* Text passage:
Failed to restore access_policies when key_vault has recovered

I have provisioned the key_vault enabling the recovery_soft_delete_keyvaults azurerm feature and azurerm_key_vault_access_policy in that.
I would like to test a Disaster Recovery of keyvault by deleting it from Azure portal or Terraform cli.

in the first case, i have deleted the keyvault from the portal, which was also deleted the access_policies, when i rerun the terraform apply from cli to recover the key_vault resource, it was also restored access_policy that i have provisioned as a external resource. since i my code has the depends_on block in access_policy for key_vault, this was deleted from the tf statefile and tried to recreate when i apply it which is failed with an error, access policy resource is already existed.
terraform code

resource "azurerm_key_vault" "example" {
  name                = "examplekeyvault"

* Entries provided:

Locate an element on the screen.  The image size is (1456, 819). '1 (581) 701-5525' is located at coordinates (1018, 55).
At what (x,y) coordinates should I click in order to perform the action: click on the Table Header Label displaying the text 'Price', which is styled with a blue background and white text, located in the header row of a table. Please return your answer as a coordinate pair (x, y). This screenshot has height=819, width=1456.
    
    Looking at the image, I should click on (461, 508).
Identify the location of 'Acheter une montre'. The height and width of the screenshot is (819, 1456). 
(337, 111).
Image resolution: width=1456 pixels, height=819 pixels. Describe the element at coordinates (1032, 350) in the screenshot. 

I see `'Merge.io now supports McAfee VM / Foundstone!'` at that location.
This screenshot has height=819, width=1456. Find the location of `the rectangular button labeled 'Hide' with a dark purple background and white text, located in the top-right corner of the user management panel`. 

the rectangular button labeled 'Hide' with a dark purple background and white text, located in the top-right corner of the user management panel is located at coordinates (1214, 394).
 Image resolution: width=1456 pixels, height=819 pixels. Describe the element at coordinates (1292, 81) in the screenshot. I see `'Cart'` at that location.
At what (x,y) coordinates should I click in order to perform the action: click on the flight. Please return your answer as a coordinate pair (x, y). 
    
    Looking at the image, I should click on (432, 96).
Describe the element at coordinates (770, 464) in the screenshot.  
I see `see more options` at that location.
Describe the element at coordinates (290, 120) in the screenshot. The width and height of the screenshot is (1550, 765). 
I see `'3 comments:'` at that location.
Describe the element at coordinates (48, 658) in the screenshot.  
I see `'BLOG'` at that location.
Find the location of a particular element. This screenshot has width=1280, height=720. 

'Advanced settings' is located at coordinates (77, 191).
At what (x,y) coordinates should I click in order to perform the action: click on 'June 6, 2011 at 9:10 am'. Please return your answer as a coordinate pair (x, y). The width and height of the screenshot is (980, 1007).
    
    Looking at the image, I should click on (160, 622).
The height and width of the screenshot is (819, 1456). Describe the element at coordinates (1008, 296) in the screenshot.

* Written request 1:
List each distinct term in the forum post about the key vault recovery that contains an underscore.
* Written request 2:
Print the part of the records that opens with their first line and closes with the line containing "Looking at the image, I should click on (461, 508).", including both ends.

* Exercise answer 1:
key_vault
access_policies
recovery_soft_delete_keyvaults
azurerm_key_vault_access_policy
access_policy
depends_on
azurerm_key_vault

* Exercise answer 2:
Locate an element on the screen.  The image size is (1456, 819). '1 (581) 701-5525' is located at coordinates (1018, 55).
At what (x,y) coordinates should I click in order to perform the action: click on the Table Header Label displaying the text 'Price', which is styled with a blue background and white text, located in the header row of a table. Please return your answer as a coordinate pair (x, y). This screenshot has height=819, width=1456.
    
    Looking at the image, I should click on (461, 508).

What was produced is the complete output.